TRAIN POTTY TRAINING.
A new breed of trainspotters are training themselves to only evacuate when a train LEAVES a platform. The idea is to truly schedule their bowel movements. "It's the civilised way to live your life," enthuses Ian McMillan, or "Ass 66" as he's known. He's one of nearly 100 assholes around the country who are time-tabling their turds, wiping themselves with toilet tissue wadded up and shaped like throttles, exchanging tips.
Here he is, calmly waiting along with others who love to document their train-related doings.
Mr. McMillan pays little attention to traditional trainspotters, or as he contemptuously calls them, the "Loco Motives." He feels trainspotting is crazy. He also disdains Saskia Griffiths-Moore, a mousy, plain singer-songwriter. "She's a revolutionary," he complains. "She's revolting!" Saskia believes in a "pay what you wish" plan for the railways. She has been raising money to help publicise her cause, believing, "it does take money to spread the message."
"I'd rather just spread my legs, wait for the chug of the train taking off, and take pride in, well, dropping off the kids, you know. Unloading the luggage. Having a jolly, steam-driven dungaree."
Most people couldn't give a shit about trains, and think of them as a now-archaic and undependable form of transit. "How sad," muses Mr. McMillan, "I used to be positively housebroken about it. We must once again learn to live on the trains and consider our homes as temporary dwellings. Oh, I think nothing is better than a week on a train, looking at the countryside, eating my meals in the dining car, going to sleep in the sleeper, and shitting in my pants. I feel closer to nature, doing that."

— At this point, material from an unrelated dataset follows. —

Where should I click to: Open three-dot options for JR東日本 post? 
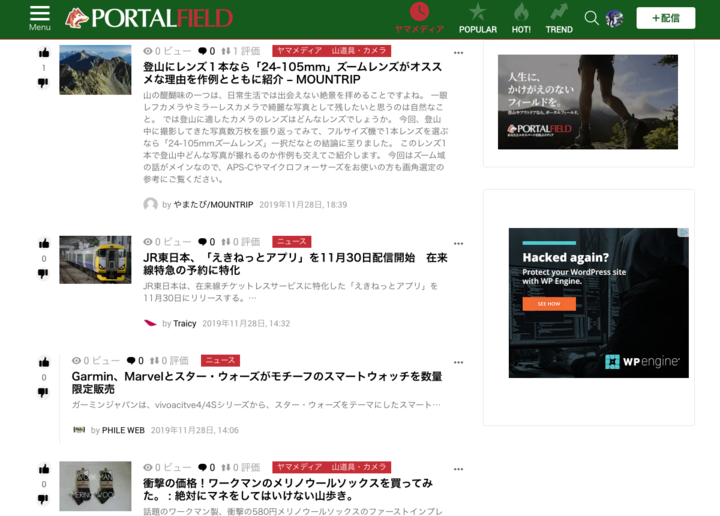pyautogui.click(x=458, y=243)
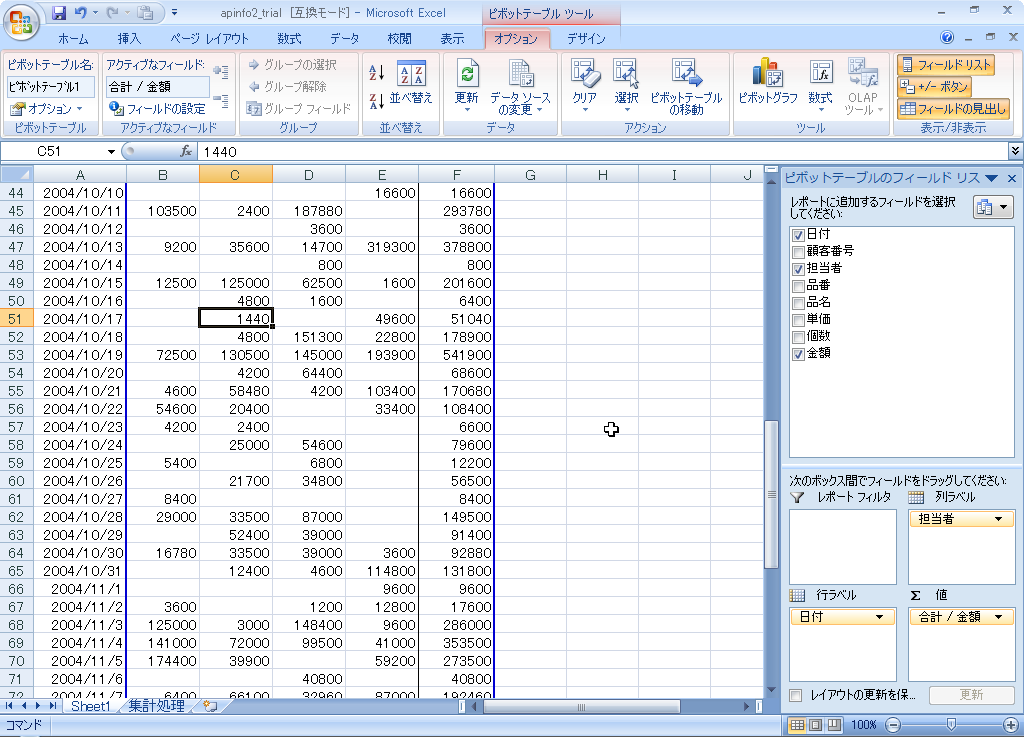Open the データ ribbon tab
Screen dimensions: 1024x737
[345, 39]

Mr. McMillan, who like most people can't really afford to travel by train, is glad to at least be on the platform so often. He observes: "My body is healthier for being on a timetable of eating, sleeping and dumping. Of course, on a bank holiday I'm full of shit."
Mr. McMillan was nicknamed the "Flying Scotsman," years ago. Back then he wore a kilt and, if a train roared in and wasn't making a local stop, he could race toward the privacy of a trash container or obese lady, and unseen by others, lift his kilt and flop some intestinal haggis before the train whistle blew and it disappeared in the distance.

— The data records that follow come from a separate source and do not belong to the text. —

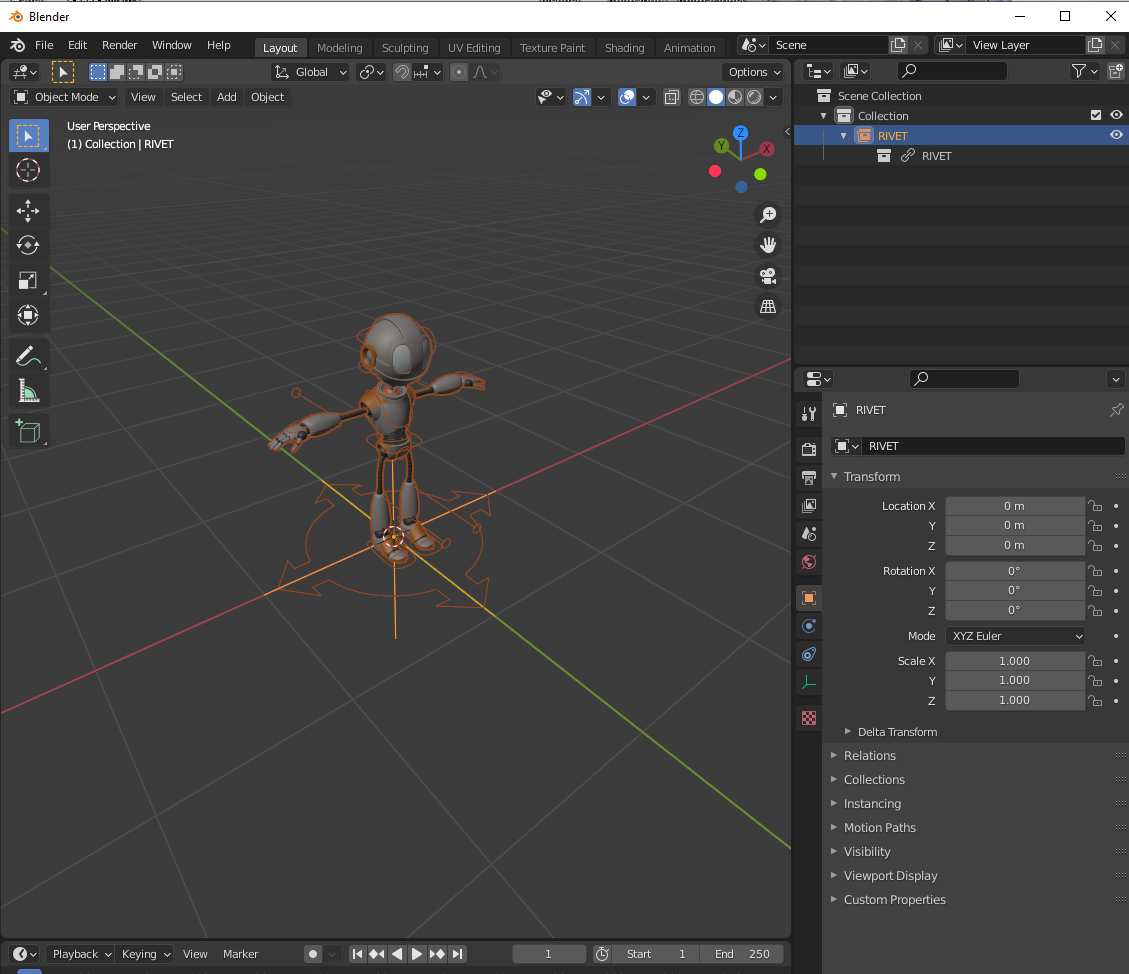Enable rendered viewport shading
The image size is (1129, 974).
tap(753, 97)

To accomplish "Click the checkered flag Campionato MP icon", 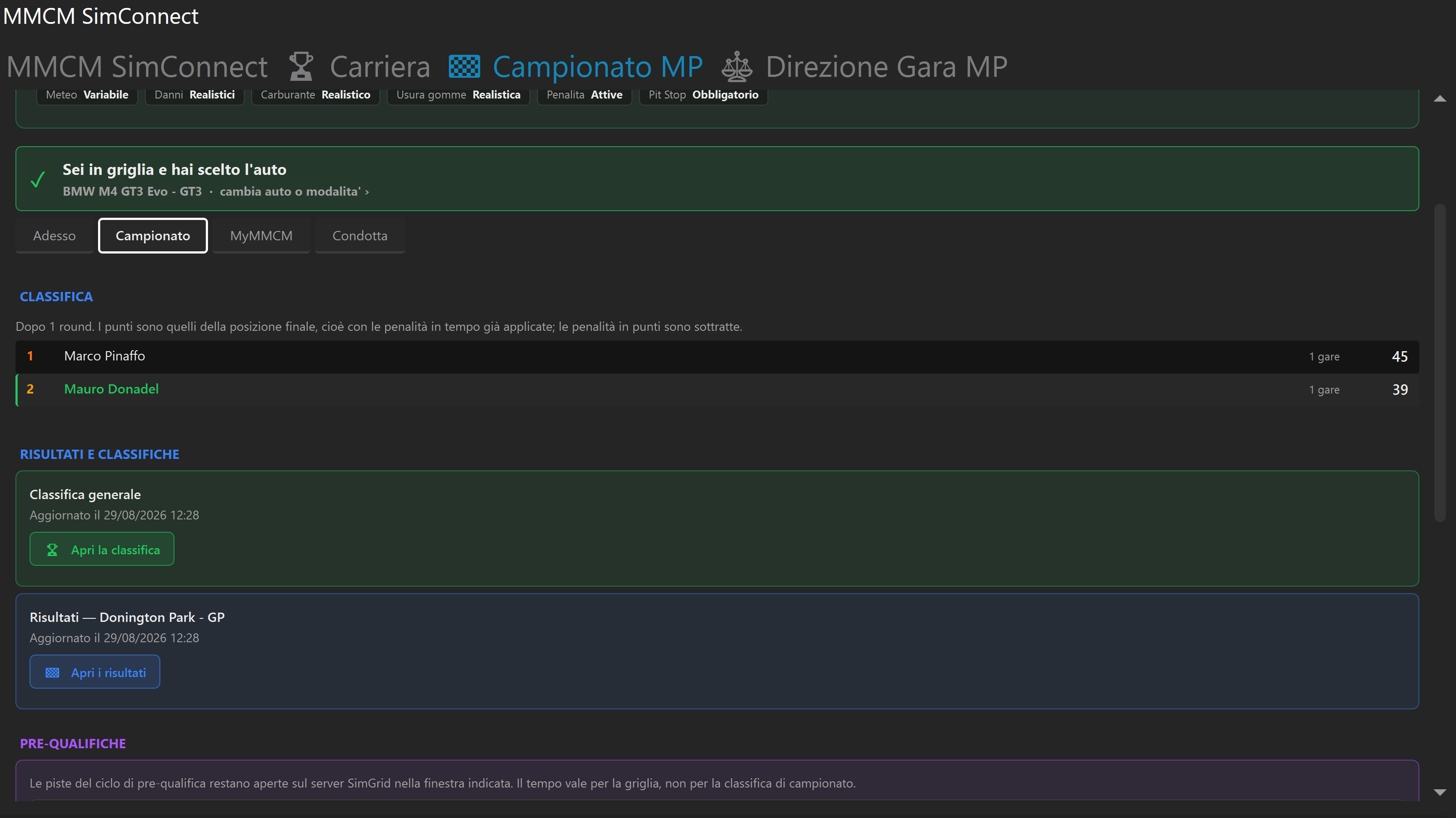I will pyautogui.click(x=464, y=67).
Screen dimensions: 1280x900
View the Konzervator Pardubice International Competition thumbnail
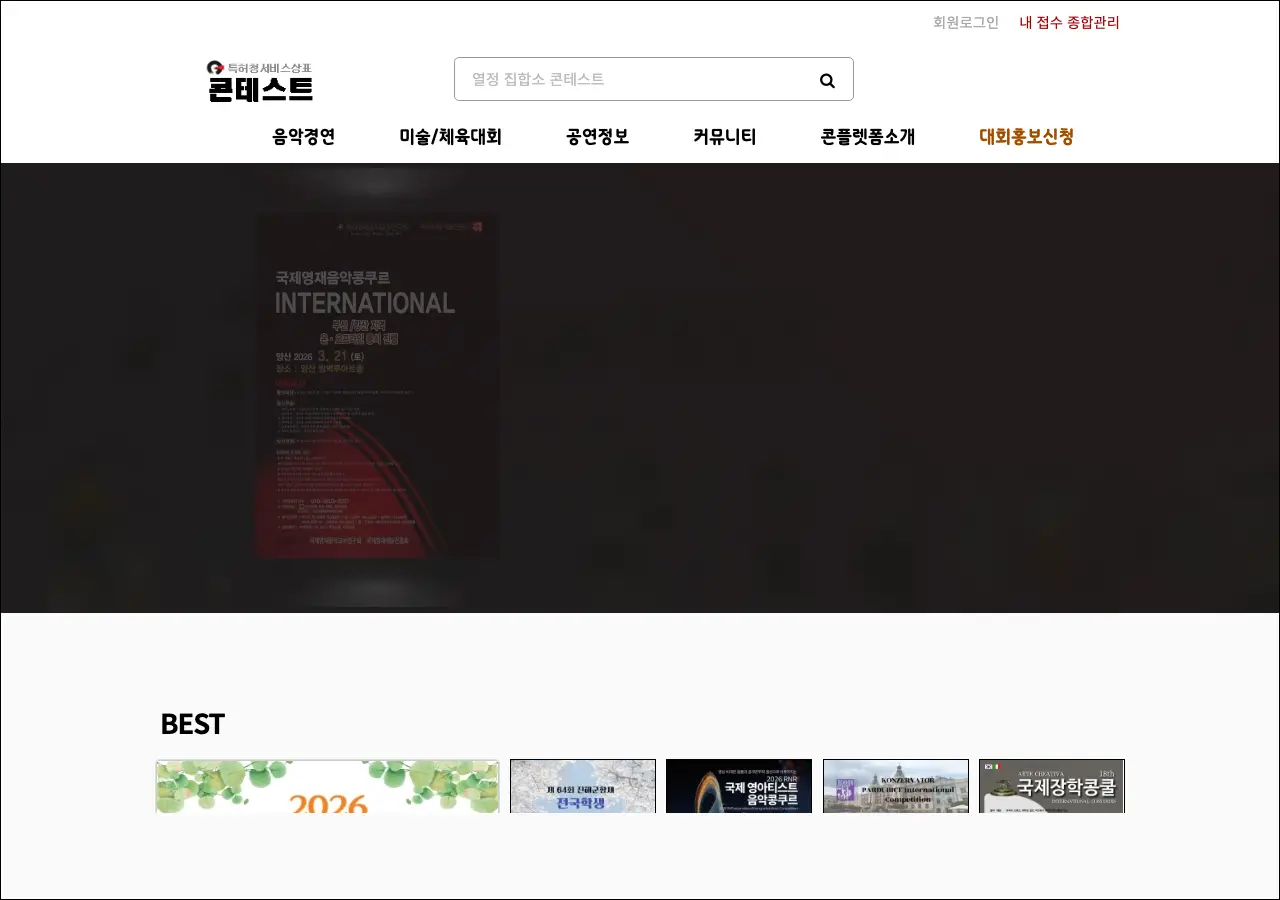pos(895,787)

"There's something romantic about the sound of a train whistle, especially along with the eruption of a long, low contrapuntal fart. Ah, then that finishing SPLAT! Oh, it's sheer poetry, I tell you. It reminds me in fact, of the poems of William McGonnagall." Mr. McMillan has written his own odes, and later in this multi-part series funded by the NHS, he will be shown at the Didcot Rail Centre, reading from his manuscript, "Timetables and Toilet Paper," which indeed, is poetry written on timetables and toilet paper.
"Once I forgot my pen, the station had no timetables, and I was seized with inspiration, and dysentery. My first gushes came tumbling out. Yet, I still had more in me. I wanted it truly leave a mark. So, dipping my finger into my anus, I began writing a shitty poem on the train station wall. But just as I finished it, someone rushed up, scrawled BANKSY underneath, and it was instantly sold for ten thousand pounds."

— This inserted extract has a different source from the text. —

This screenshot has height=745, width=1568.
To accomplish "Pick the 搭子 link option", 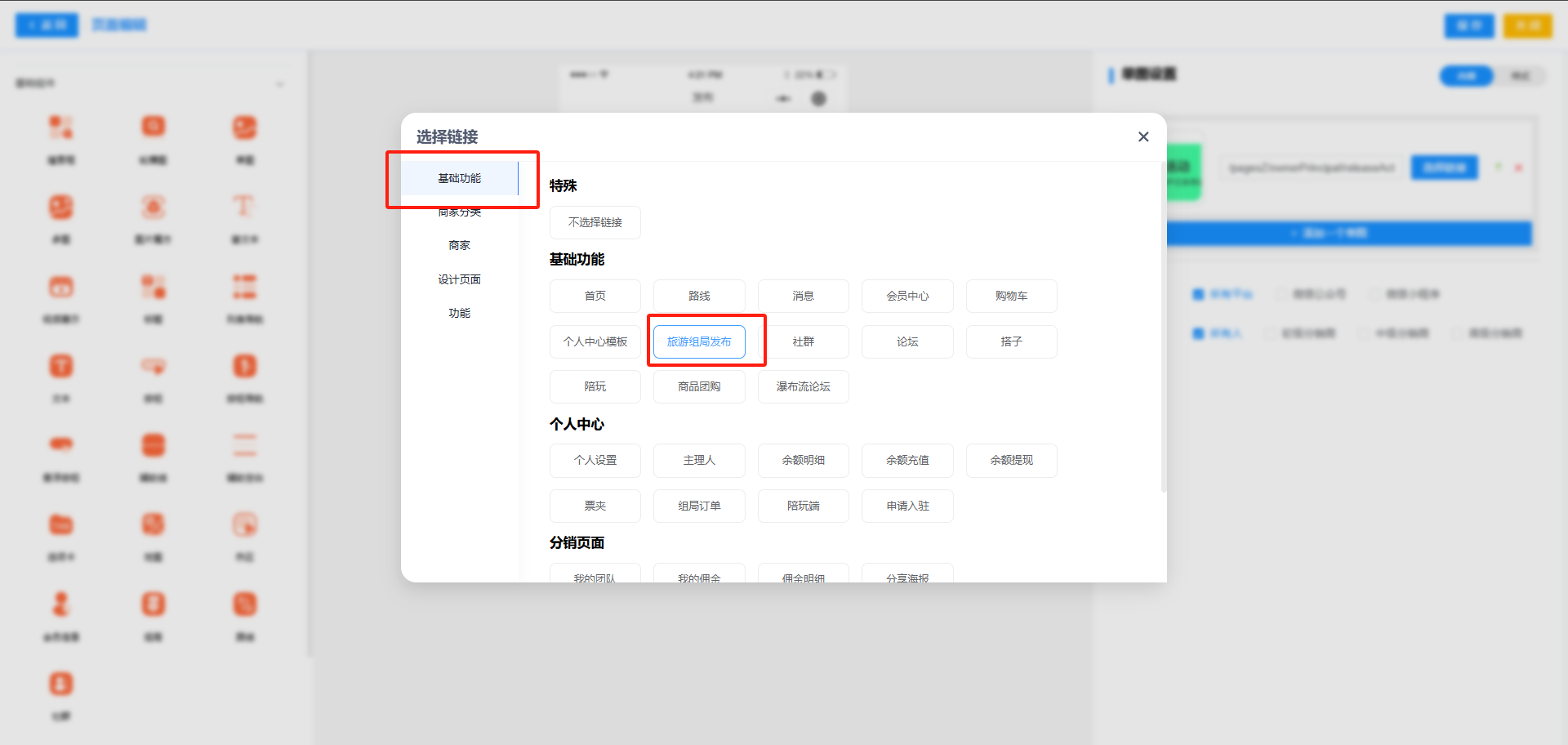I will pos(1011,341).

The BBC4 is hoping that more Brits will develop interesting, useful hobbies like standing around staring at trains, timing their bowel movements, and going to boot sales to buy singles "that did not chart." It's what makes the country great. "After all," cautions Mr. McMillan, "you don't see those hummus-faced filthy Muslims doing it, now do you?"
"Ooh, maybe you do," he gasped in shock and awe. A train arrived, actually on time, and a quavering voice in the crowd shouted, "Allah be praised!"